• **Esercizio 1**:
Rispondi a queste domande sull'estratto del documento, ciascuna su una riga:
(a) Quale disposizione del Tuir si applica anche ai compensi erogati a direttori artistici e collaboratori tecnici di cori, bande e filodrammatiche?
(b) In quale norma il legislatore ha esteso a queste categorie il campo di applicazione della L. 398/1991?
(c) Secondo l'articolo 102, comma 2, lett. f, del codice del terzo settore, in quale momento sarà abrogata la L. 398/1991?
• **Esercizio 2**: Elenca tutte le tipologie di somme erogate a direttori artistici e collaboratori tecnici che l'estratto del documento cita a proposito dell'articolo 67 del Tuir.
• **Esercizio 3**: Riporta il passo dell'estratto del documento che comincia con "Il primo, l’articolo 67, comma" e prosegue fino a "del medesimo codice).", scambiando "filodrammatiche" con "compagnie teatrali".

Il legislatore, pur non avendole tipizzate o riconosciute, le ha individuate come destinatari di due provvedimenti molto importanti.

 

Il primo, l’articolo 67, comma 1, lett. m), Tuir, noto essenzialmente per la disciplina fiscale dei compensi per attività sportive dilettantistiche, trova, infatti, applicazione anche nei confronti dei rimborsi forfettari di spesa, indennità di trasferta, compensi e premi erogati a direttori artistici e collaboratori tecnici di cori, bande e filodrammatiche.

 

Il legislatore aveva, poi, utilizzato una terminologia simile (“associazioni bandistiche, cori amatoriali, filodrammatiche di musica e danza popolare legalmente costituite senza scopo di lucro”) nell’articolo 2, comma 31, L. 350/2003 estendendo a queste categorie il campo di applicazione della L. 398/1991 (norma che, ai sensi di quanto previsto dall’articolo 102, comma 2, lett. f, del codice del terzo settore sarà abrogata contestualmente alla entrata in vigore del titolo X del medesimo codice).

 

Il problema di partenza è quello di come meglio individuare, sotto il profilo soggettivo, i destinatari dei citati provvedimenti di favore.

• **Dati estratti**:
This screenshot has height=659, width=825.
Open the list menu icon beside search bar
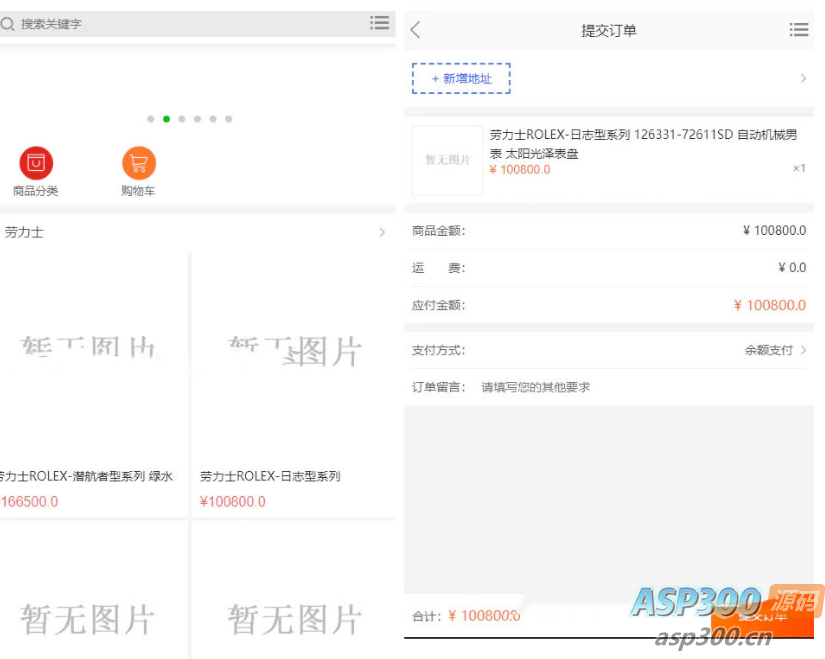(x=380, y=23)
==
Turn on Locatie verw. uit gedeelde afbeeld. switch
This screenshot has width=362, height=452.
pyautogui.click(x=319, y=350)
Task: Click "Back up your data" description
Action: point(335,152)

• **Risposta 1**:
(a) L'articolo 67, comma 1, lett. m), Tuir.
(b) Nell'articolo 2, comma 31, L. 350/2003.
(c) Contestualmente alla entrata in vigore del titolo X del medesimo codice.

• **Risposta 2**:
- rimborsi forfettari di spesa
- indennità di trasferta
- compensi
- premi

• **Risposta 3**:
Il primo, l’articolo 67, comma 1, lett. m), Tuir, noto essenzialmente per la disciplina fiscale dei compensi per attività sportive dilettantistiche, trova, infatti, applicazione anche nei confronti dei rimborsi forfettari di spesa, indennità di trasferta, compensi e premi erogati a direttori artistici e collaboratori tecnici di cori, bande e compagnie teatrali.

 

Il legislatore aveva, poi, utilizzato una terminologia simile (“associazioni bandistiche, cori amatoriali, compagnie teatrali di musica e danza popolare legalmente costituite senza scopo di lucro”) nell’articolo 2, comma 31, L. 350/2003 estendendo a queste categorie il campo di applicazione della L. 398/1991 (norma che, ai sensi di quanto previsto dall’articolo 102, comma 2, lett. f, del codice del terzo settore sarà abrogata contestualmente alla entrata in vigore del titolo X del medesimo codice).